Anne Frank of Sarajevo

To some people life gives lemons, out of the blue they manage to make lemonade.
I admire them a lot.

Zlata Filipović (born 3 December 1980)[1] is the author of the book Zlata's Diary.

From 1991 to 1993, she wrote in her diary (called "Mimmy") about the horrors of war in Sarajevo, through which she was living. Some news agencies and media outlets labeled her the "Anne Frank of Sarajevo". Unlike Frank, however, Zlata and her family all survived and escaped to Paris in 1993 where they stayed for a year. She attended St. Andrew's College, Dublin senior school, going on to graduate from the University of Oxford in 2001 with a BA in human sciences, and now lives in Dublin, Ireland.

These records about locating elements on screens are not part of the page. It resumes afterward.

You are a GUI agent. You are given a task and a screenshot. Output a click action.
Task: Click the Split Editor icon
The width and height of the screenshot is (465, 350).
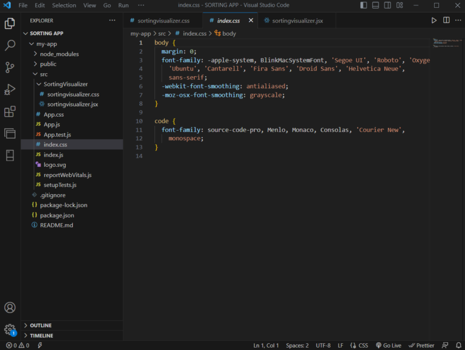446,21
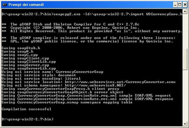189x128 pixels.
Task: Click the Saving soapClientLib.cpp line
Action: pos(29,62)
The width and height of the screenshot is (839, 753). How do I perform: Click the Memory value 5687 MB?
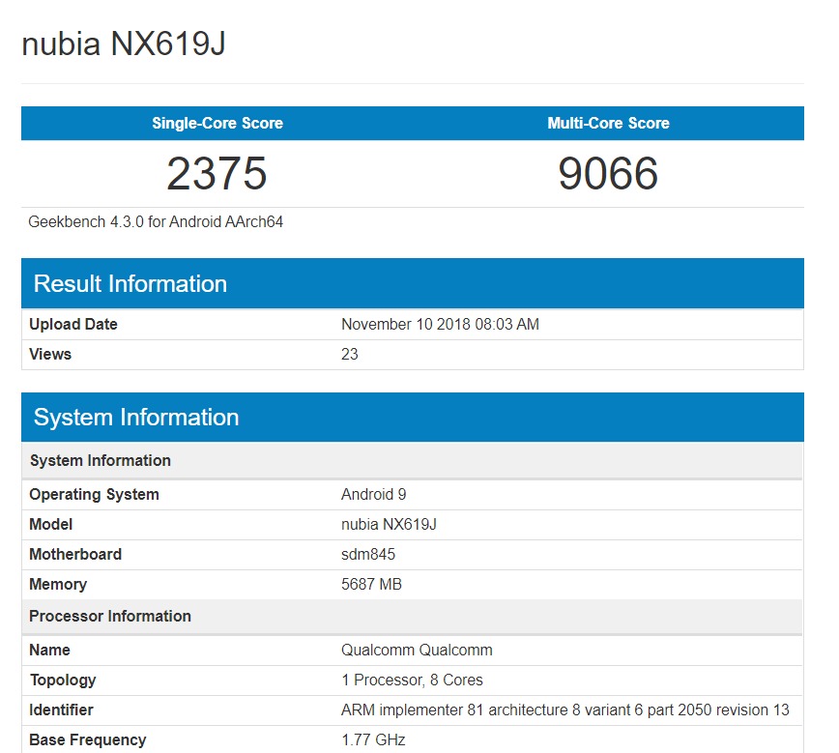(x=371, y=584)
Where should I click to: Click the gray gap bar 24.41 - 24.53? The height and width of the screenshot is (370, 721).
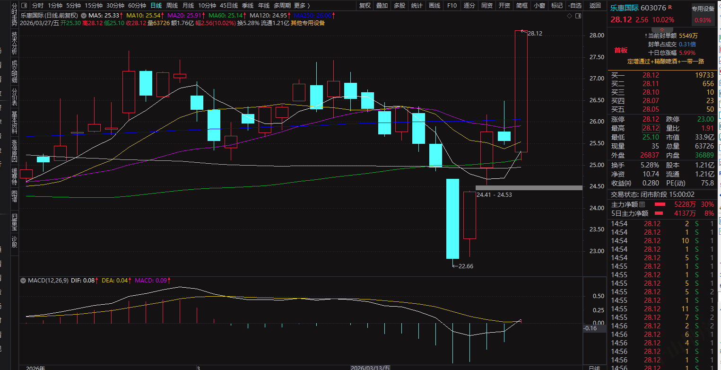pos(529,188)
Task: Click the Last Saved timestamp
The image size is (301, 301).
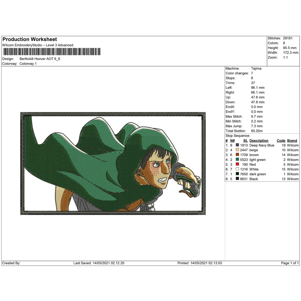Action: click(99, 263)
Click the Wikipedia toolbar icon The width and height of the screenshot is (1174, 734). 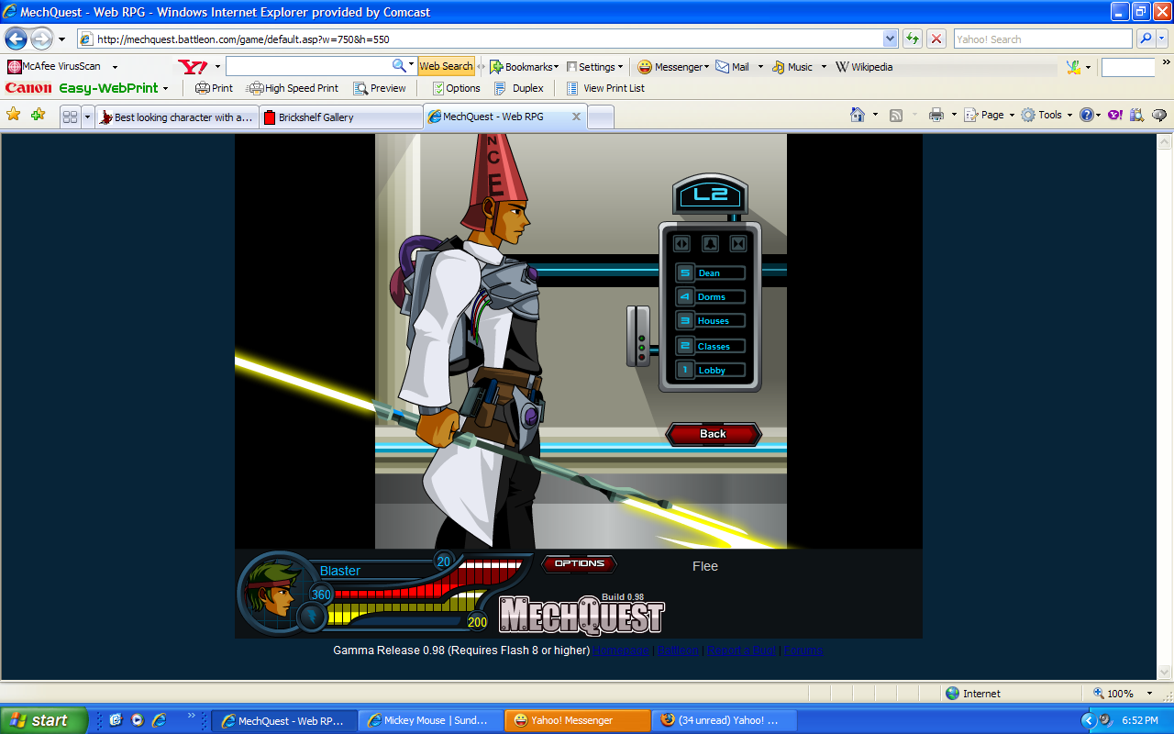click(x=841, y=66)
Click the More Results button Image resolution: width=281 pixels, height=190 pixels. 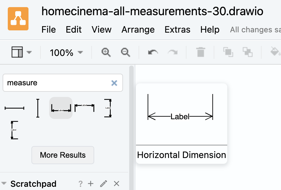(x=63, y=155)
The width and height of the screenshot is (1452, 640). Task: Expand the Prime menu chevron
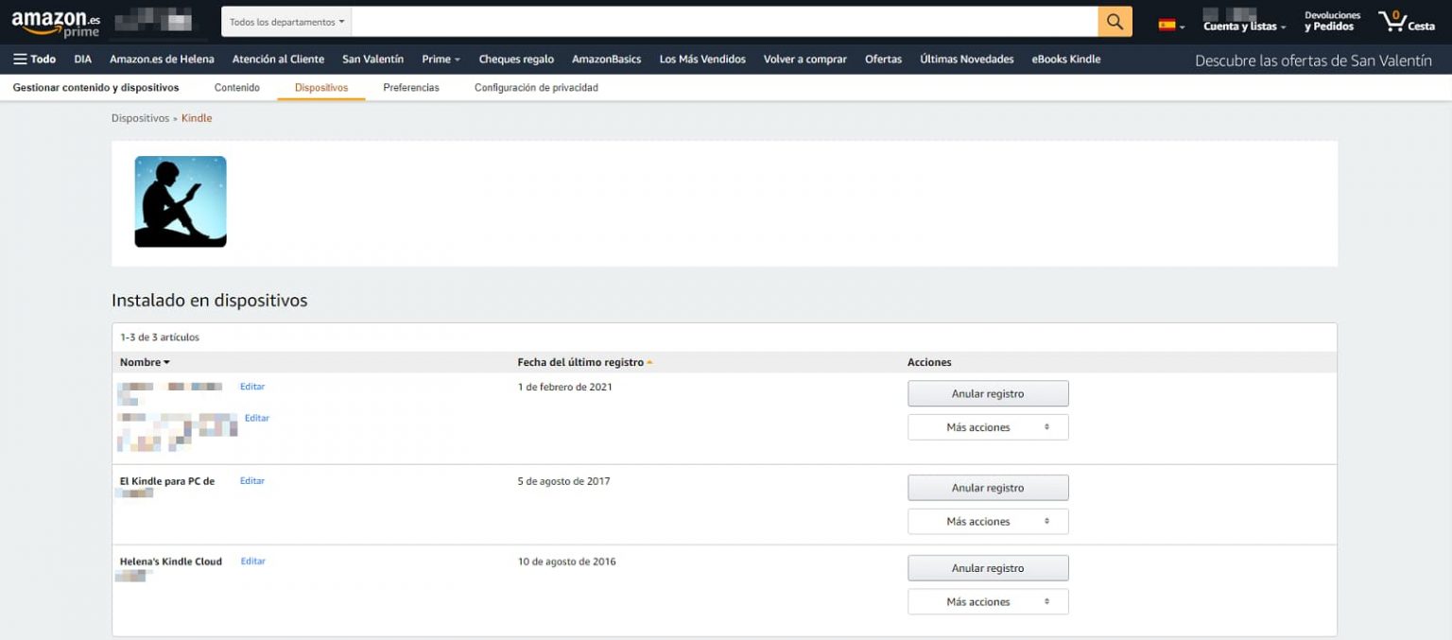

Stolen Voices: Young People's War Diaries, from World War I to Iraq

Filipovic's Zlata's Diary (1994), about her teenage years in wartime Sarajevo, was an international best-seller. Now she and her coeditor combine brief excerpts from that stirring account with diary entries from young civilians and soldiers in World War I Germany; World War II Russia, Austria, New Zealand, Germany, Singapore, and the U.S.; Holocaust Lithuania and Poland; Vietnam; Israel and Palestine; and, finally, Iraq. Each entry is framed by a brief historical introduction and an afterword. Anne Frank is everywhere as inspiration, and, like her Diary, the power of these unforgettable pieces is in the close-up details of everyday life in crisis, fragments of war that raise elemental connections. One of the best is the spare account of an Austrian child on the Kindertransport. An American soldier in Vietnam writes of his unspeakable brutality against civilians; then, at an airport bar in California, he is refused service as a minor. An Israeli girl and a Palestinian confront the same question: "I don't understand why people want to kill me."